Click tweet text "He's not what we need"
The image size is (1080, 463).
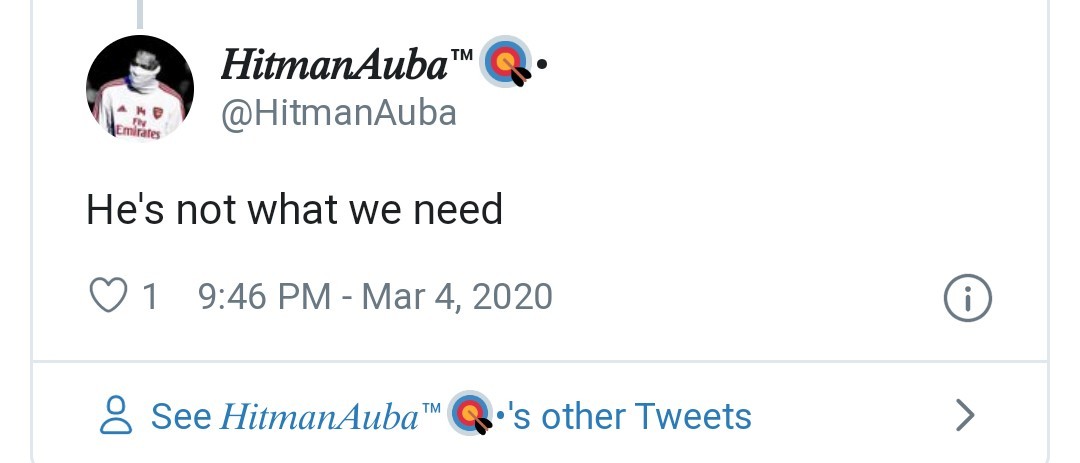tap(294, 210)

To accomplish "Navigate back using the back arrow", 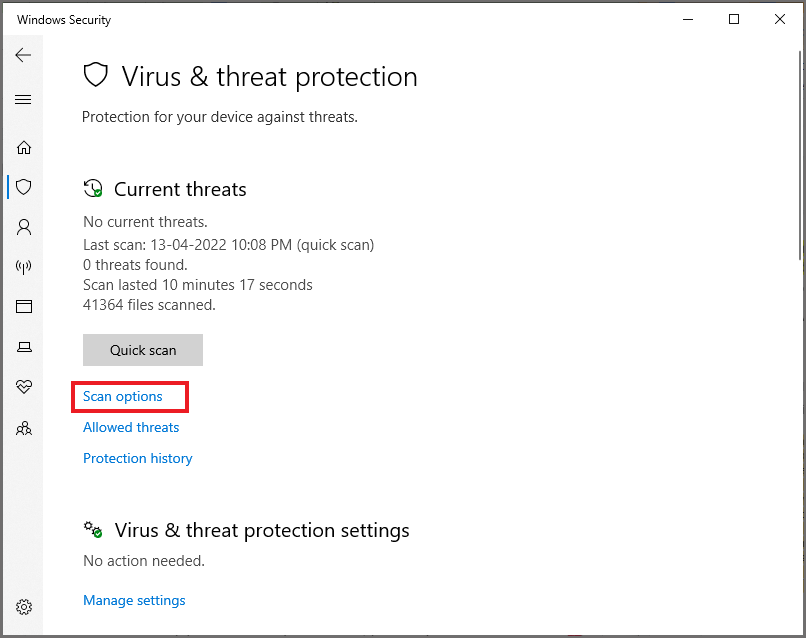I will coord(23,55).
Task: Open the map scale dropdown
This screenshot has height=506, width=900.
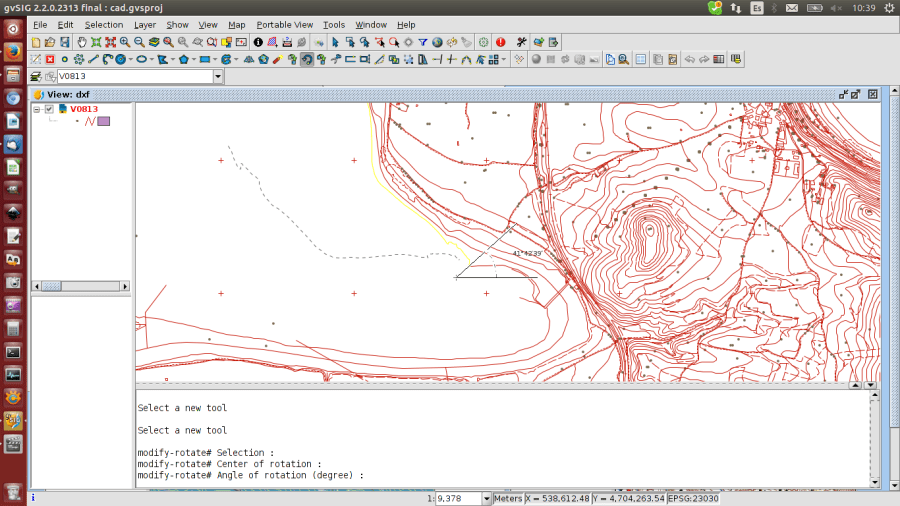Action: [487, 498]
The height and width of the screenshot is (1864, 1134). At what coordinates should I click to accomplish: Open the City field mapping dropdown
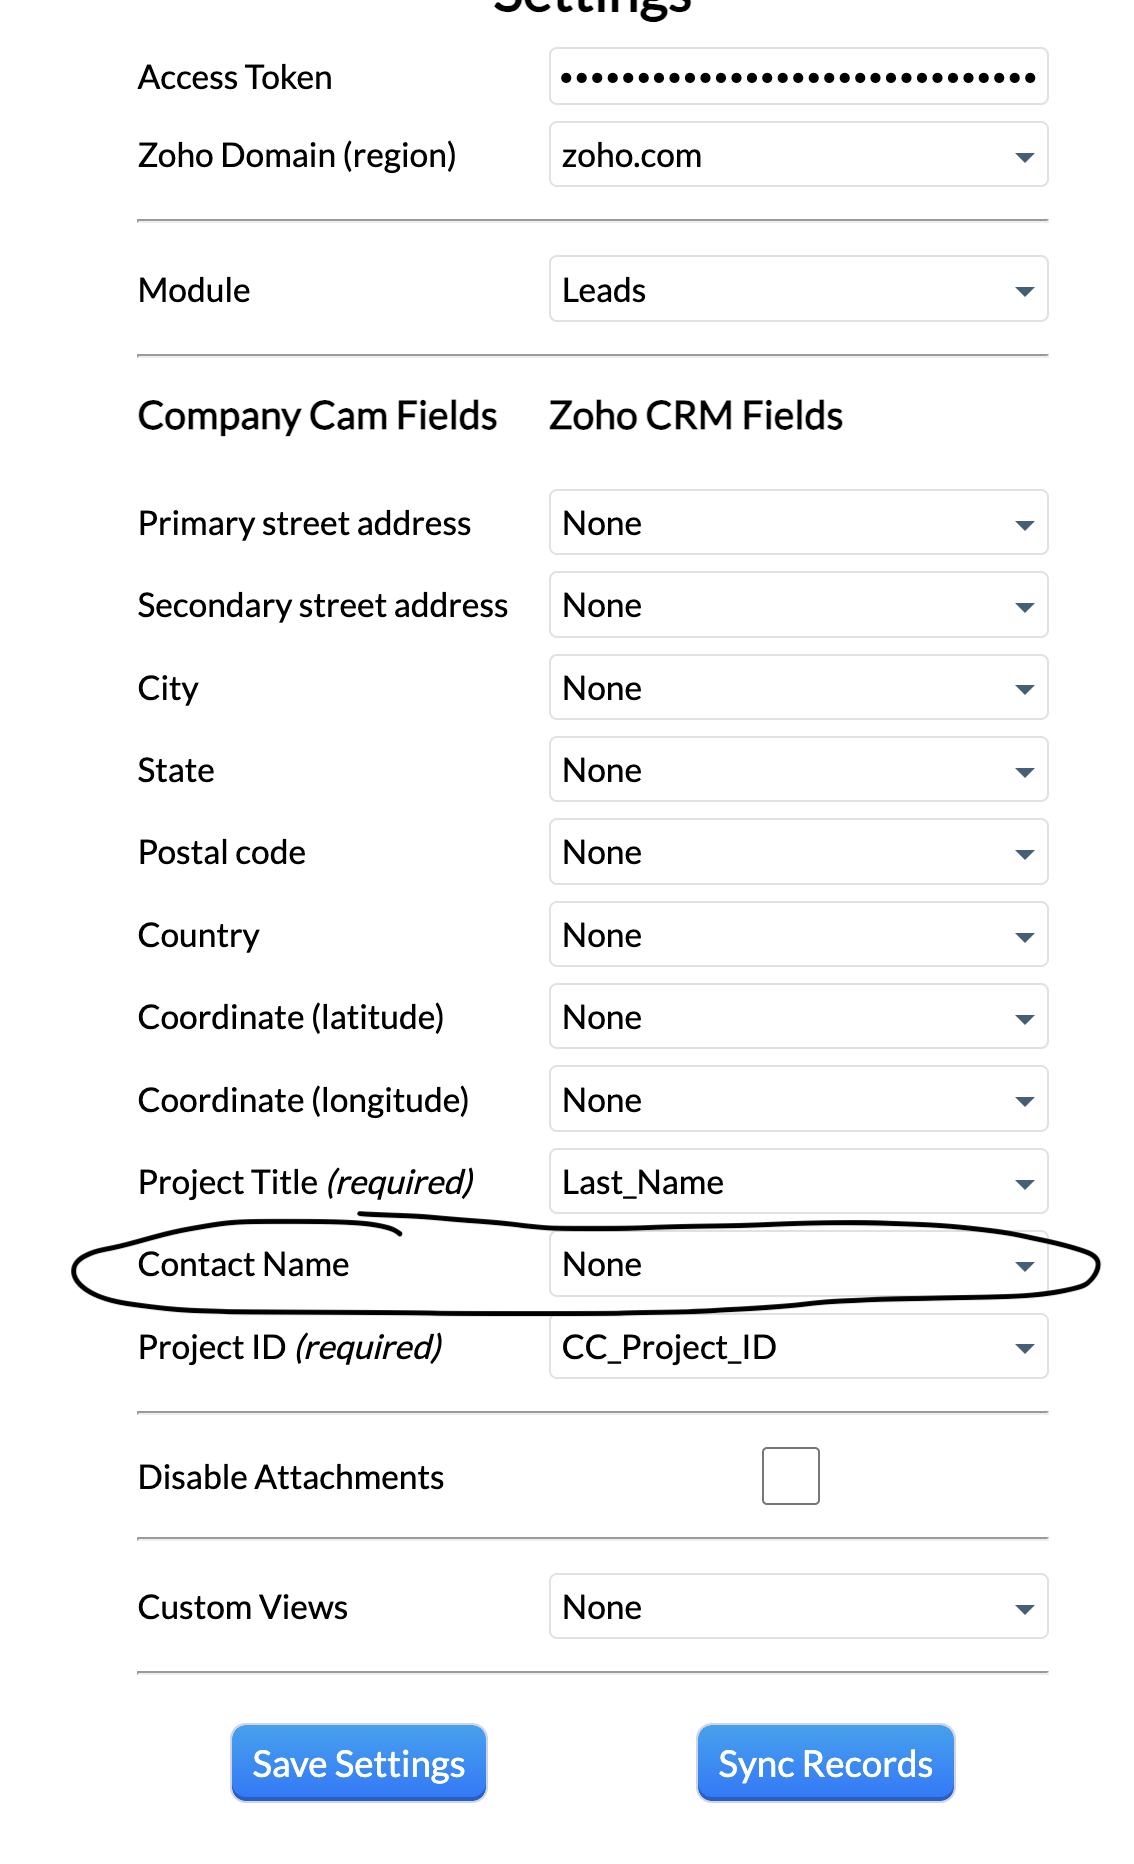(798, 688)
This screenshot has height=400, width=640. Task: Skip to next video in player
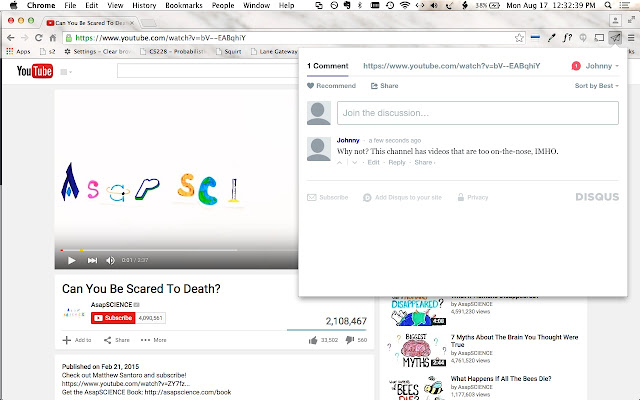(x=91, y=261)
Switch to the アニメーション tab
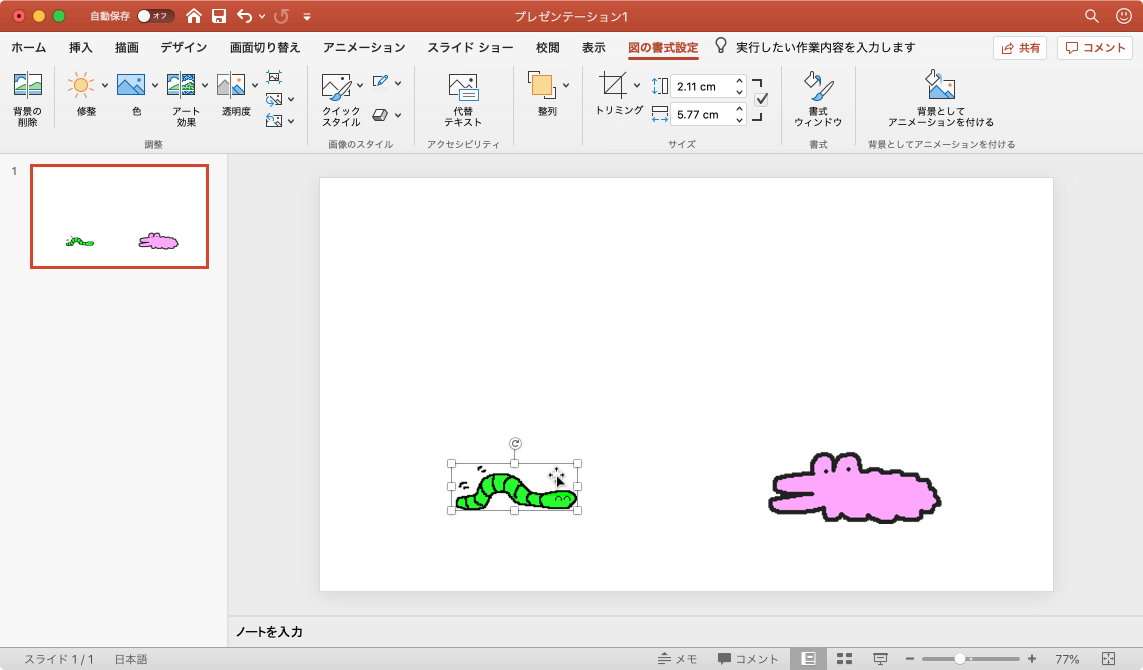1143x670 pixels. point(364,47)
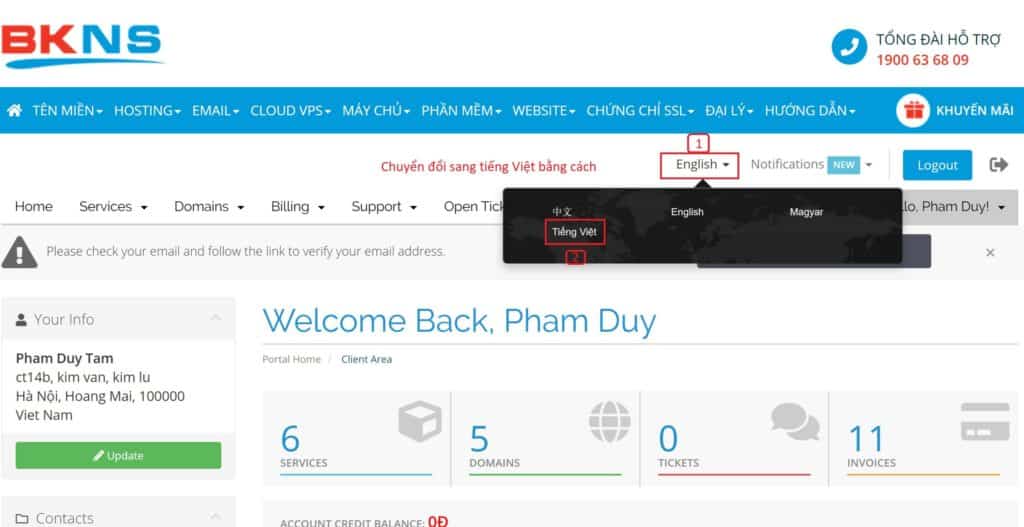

ASSIGNED TASK —
Leave every picture out, and repeat exactly the lines from the one containing "This screenshot has height=506, width=900." through the last line of the entries, both ends included.

RESULT OF THIS TASK —
This screenshot has height=506, width=900.
Action: [487, 498]
The height and width of the screenshot is (1864, 1134). At what coordinates should I click to accomplish: Open the City field mapping dropdown
(798, 688)
This screenshot has height=400, width=640. Task: Skip to next video in player
(x=91, y=261)
Switch to the アニメーション tab
1143x670 pixels. point(364,47)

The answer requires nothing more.